Sonuç olarak, Blumenstock'un güçlendirilmiş sorgulama yaklaşımı, altın standart bir anketten elde edilen tahminlere benzer tahminler üretmek için büyük bir veri kaynağı ile anket verilerini birleştirdi. Bu özel örnek ayrıca, güçlendirilmiş soru sorma ve geleneksel araştırma yöntemleri arasındaki bazı alıştırmaları açıklığa kavuşturmaktadır. Amplifiye edilmiş sorgulama tahminleri daha zamanında, büyük ölçüde daha ucuz ve daha ayrıntılıydı. Ancak, diğer yandan, bu türden çoğaltılmış soran için henüz güçlü bir teorik temel yoktur. Bu tek örnek, bu yaklaşımın ne zaman işe yarayıp yaramayacağını göstermez ve bu yaklaşımı kullanan araştırmacıların özellikle büyük veri kaynaklarına kimlerin dahil edildiği ve kimin dahil edilmediğinin neden olduğu olası önyargılardan endişe duyması gerekir. Ayrıca, çoğaltılmış sorgulama yaklaşımının henüz tahminleri etrafında belirsizliği ölçmek için iyi bir yolu yoktur. Neyse ki, çoğaltılmış sorgulamanın istatistikte üç büyük alana (Rao and Molina 2015) küçük alan tahmini (Rao and Molina 2015) , imputation (Rubin 2004) ve model tabanlı post-tabakalaşmaya (ki bu da Bay P. ile yakından ilişkilidir (Rubin 2004) derin bağlantıları vardır. bu bölümde daha önce tarif ettiğim yöntem) (Little 1993) . Bu derin bağlantılar nedeniyle, çoğaltılmış sorgulamanın metodolojik temellerinin çoğunun yakında geliştirilmesini bekliyorum.

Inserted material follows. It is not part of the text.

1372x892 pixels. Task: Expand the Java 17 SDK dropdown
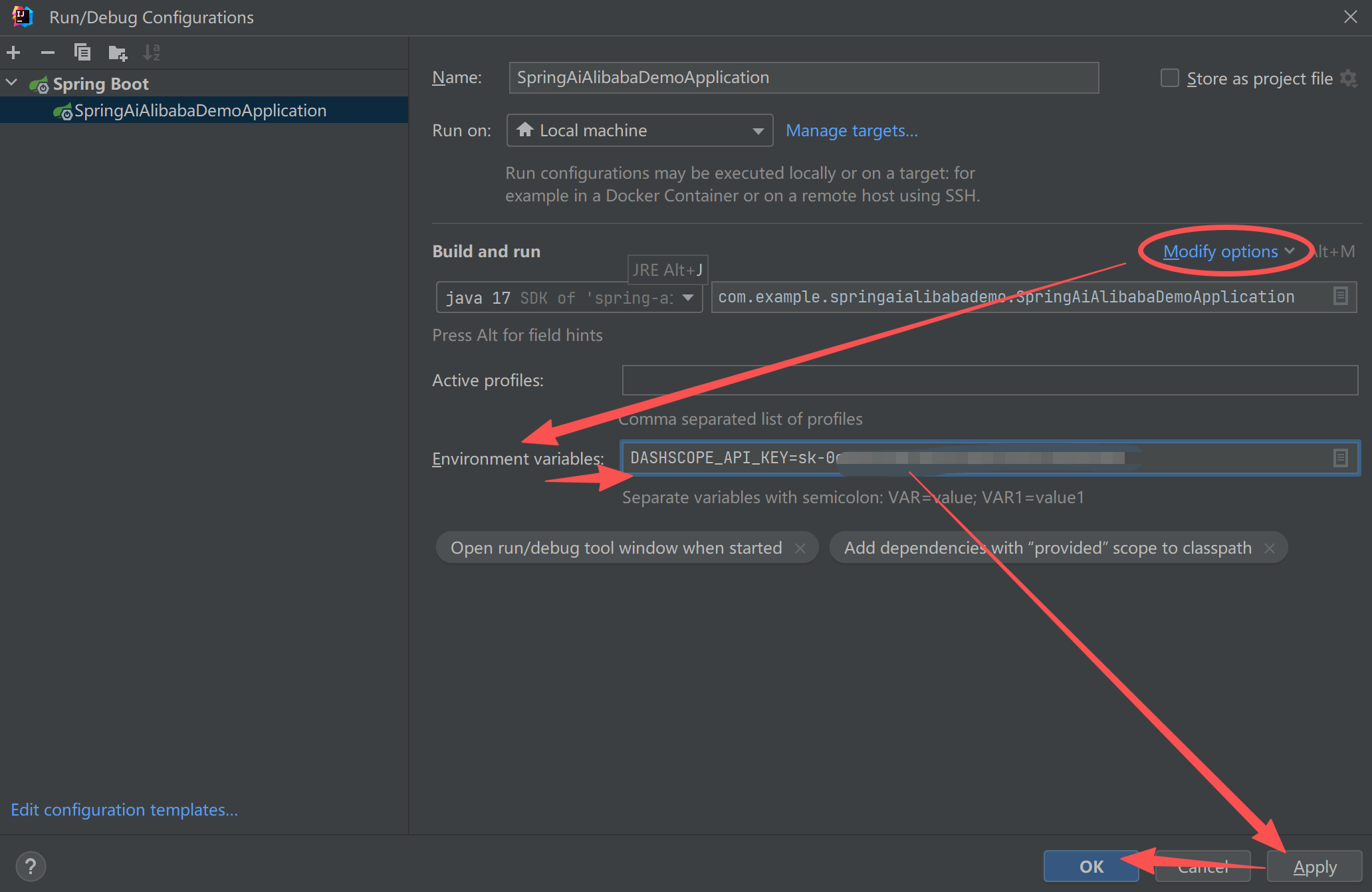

Son olarak, Blumenstock'un ilk ve ikinci girişimlerini karşılaştırmak, dijital çağ sosyal araştırmaları hakkında önemli bir dersi de göstermektedir: başlangıç, son değildir. Yani, birçok kez, ilk yaklaşım en iyisi olmayacak, ancak araştırmacılar çalışmaya devam ederse, işler daha iyi olabilir. Daha genel olarak, dijital çağda sosyal araştırmaya yeni yaklaşımları değerlendirirken, iki ayrı değerlendirme yapmak önemlidir: (1) Bu şimdi ne kadar iyi çalışıyor? ve (2) Bu, veri ortamı değiştikçe ve araştırmacılar soruna daha fazla dikkat gösterdikçe, bu gelecekte ne kadar iyi olacak? Araştırmacılar ilk değerlendirme türünü yapmak için eğitilmiş olsalar da, ikincisi genellikle daha önemlidir.